• _WHAT YOU ARE ASKED TO DO_
How many of the lines below hold the word "Given"? Answer only with the number.

• _EXTRACTED DATA_
= Beginning of Section =
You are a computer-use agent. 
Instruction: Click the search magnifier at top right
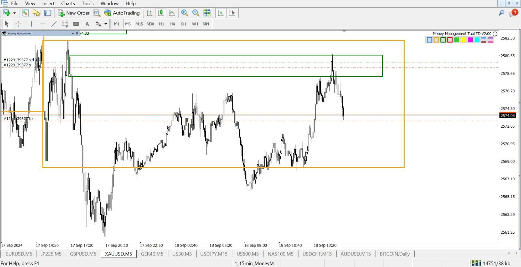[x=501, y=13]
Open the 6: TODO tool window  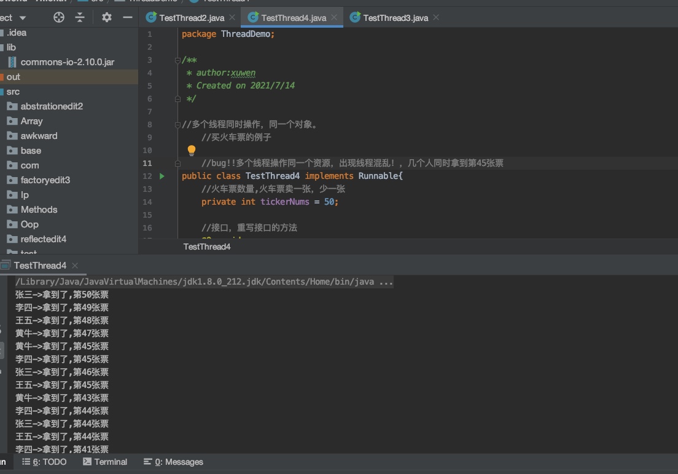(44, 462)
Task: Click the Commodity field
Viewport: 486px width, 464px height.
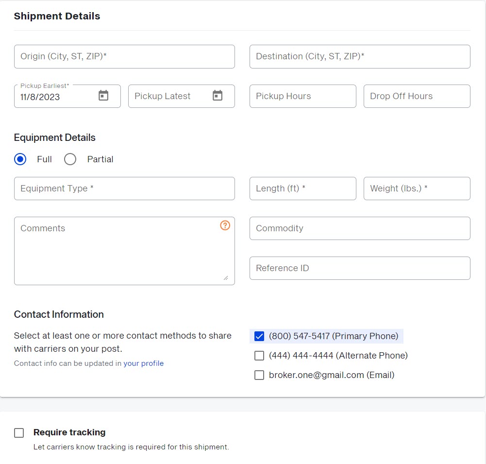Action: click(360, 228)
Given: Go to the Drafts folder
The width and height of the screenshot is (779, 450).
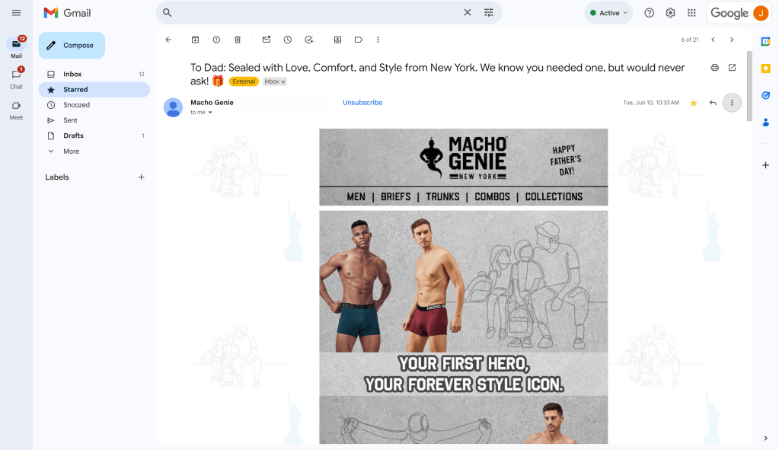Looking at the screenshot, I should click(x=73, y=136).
= End of Section =
= Beginning of Section =
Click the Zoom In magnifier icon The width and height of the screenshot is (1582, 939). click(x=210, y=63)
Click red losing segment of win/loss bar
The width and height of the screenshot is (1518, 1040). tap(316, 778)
= End of Section =
= Beginning of Section =
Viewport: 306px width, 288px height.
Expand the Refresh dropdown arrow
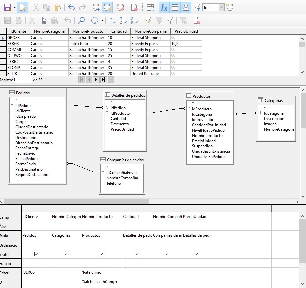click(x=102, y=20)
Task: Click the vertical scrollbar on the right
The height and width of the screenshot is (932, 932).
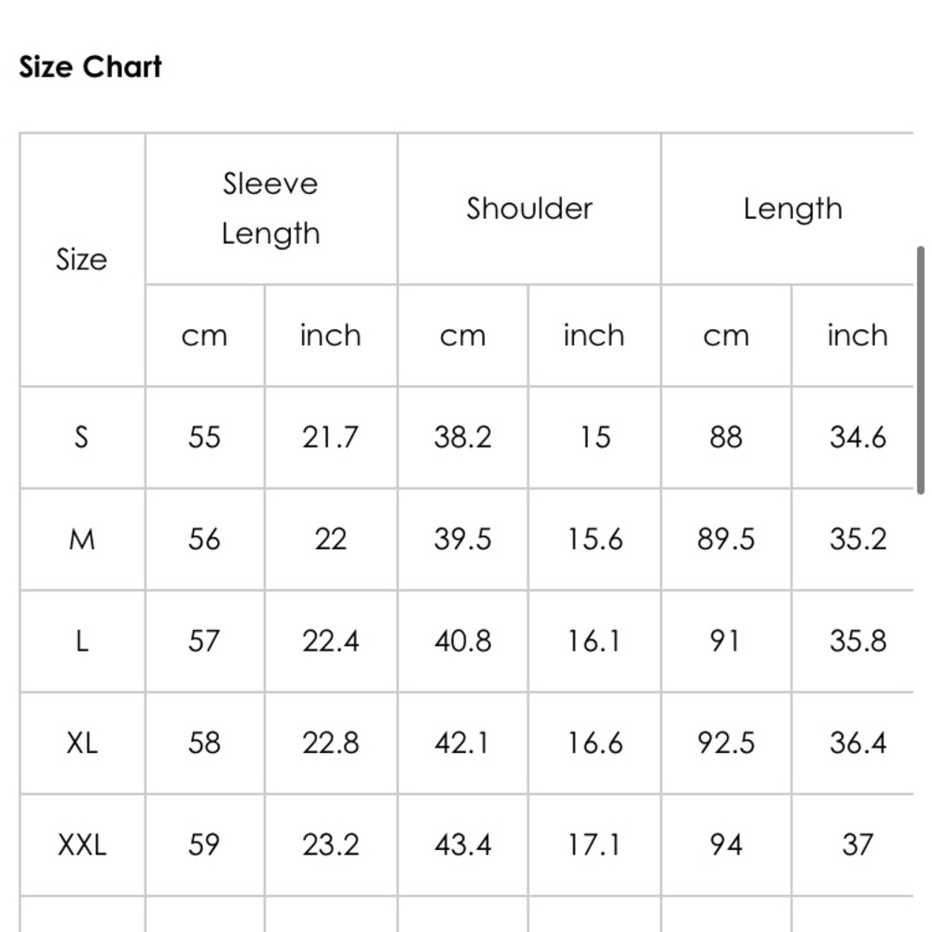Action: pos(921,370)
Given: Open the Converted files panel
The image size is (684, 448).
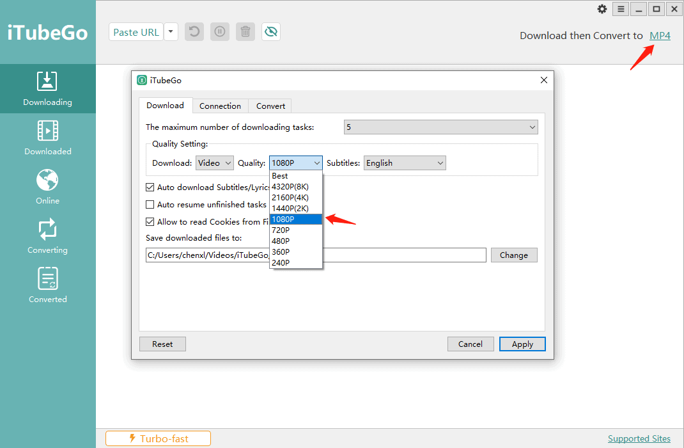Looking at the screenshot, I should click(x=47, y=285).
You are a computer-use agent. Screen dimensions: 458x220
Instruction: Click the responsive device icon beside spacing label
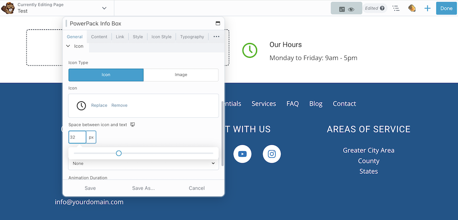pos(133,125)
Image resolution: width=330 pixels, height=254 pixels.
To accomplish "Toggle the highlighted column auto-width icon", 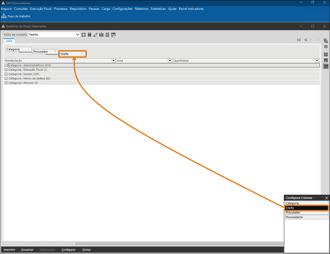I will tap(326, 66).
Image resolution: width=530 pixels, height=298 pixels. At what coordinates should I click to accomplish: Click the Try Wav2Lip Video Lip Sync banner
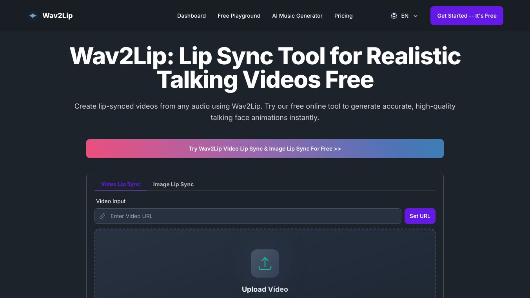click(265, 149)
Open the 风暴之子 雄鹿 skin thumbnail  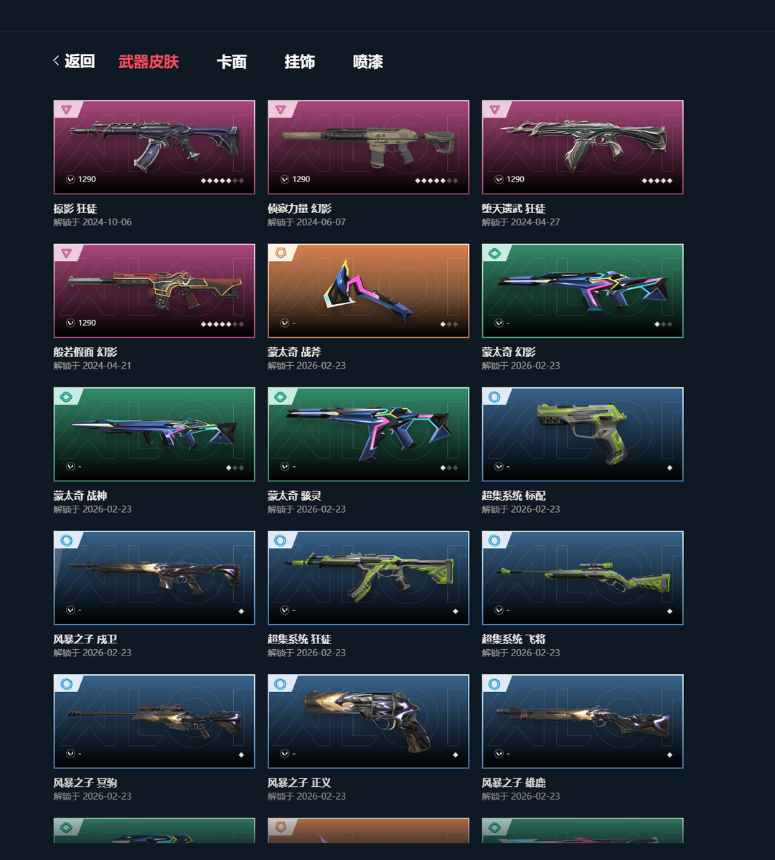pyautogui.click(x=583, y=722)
= End of Section =
• _PROBLEM SOLUTION_
2